## START Input for this task
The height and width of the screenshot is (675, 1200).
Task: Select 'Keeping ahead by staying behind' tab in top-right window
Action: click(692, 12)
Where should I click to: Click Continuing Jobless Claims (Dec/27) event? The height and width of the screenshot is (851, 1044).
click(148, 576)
## END Input for this task
## START Input for this task
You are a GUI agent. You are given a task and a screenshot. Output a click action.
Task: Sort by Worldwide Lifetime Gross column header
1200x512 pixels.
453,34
## END Input for this task
Aim of the task:
Transcribe the data word for word, starting with the line containing "The height and width of the screenshot is (675, 1200)." and going on through the line containing "click(148, 576)".

Task response:
The height and width of the screenshot is (675, 1200).
Task: Select 'Keeping ahead by staying behind' tab in top-right window
Action: click(692, 12)
Where should I click to: Click Continuing Jobless Claims (Dec/27) event? The height and width of the screenshot is (851, 1044).
click(148, 576)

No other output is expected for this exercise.